*INSTRUCTIONS TO FOLLOW*
In the listing below, find every line with the string "accomplish" and pull it out.

*SUPPLIED DATA*
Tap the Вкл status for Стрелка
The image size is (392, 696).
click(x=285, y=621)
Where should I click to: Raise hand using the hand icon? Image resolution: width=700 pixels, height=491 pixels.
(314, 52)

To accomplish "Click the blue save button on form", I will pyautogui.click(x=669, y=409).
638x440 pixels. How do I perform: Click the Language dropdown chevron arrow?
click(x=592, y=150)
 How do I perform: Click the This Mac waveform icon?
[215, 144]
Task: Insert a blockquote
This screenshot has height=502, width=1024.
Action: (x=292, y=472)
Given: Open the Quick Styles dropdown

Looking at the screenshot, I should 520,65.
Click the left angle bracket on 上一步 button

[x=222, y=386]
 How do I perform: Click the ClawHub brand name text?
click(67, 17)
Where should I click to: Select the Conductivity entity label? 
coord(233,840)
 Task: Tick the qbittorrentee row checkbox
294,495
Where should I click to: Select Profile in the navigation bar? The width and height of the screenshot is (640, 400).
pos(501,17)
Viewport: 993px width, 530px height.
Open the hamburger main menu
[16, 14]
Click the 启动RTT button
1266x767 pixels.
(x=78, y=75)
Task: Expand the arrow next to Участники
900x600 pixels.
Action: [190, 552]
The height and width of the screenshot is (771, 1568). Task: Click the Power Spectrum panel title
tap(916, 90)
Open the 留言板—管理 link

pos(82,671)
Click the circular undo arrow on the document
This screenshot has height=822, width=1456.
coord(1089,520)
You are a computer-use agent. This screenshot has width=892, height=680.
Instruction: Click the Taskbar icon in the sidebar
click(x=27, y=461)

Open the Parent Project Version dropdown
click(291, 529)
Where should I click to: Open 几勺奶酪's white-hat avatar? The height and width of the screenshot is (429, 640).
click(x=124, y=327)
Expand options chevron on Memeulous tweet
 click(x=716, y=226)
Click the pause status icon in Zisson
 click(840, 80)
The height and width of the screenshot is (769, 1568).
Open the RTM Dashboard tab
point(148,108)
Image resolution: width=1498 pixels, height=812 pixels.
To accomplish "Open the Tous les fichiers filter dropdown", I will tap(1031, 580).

*ANSWER FOR THIS EXERCISE*
To accomplish "Click the blue save button on form", I will pyautogui.click(x=669, y=409).
To accomplish "Open the Tous les fichiers filter dropdown", I will tap(1031, 580).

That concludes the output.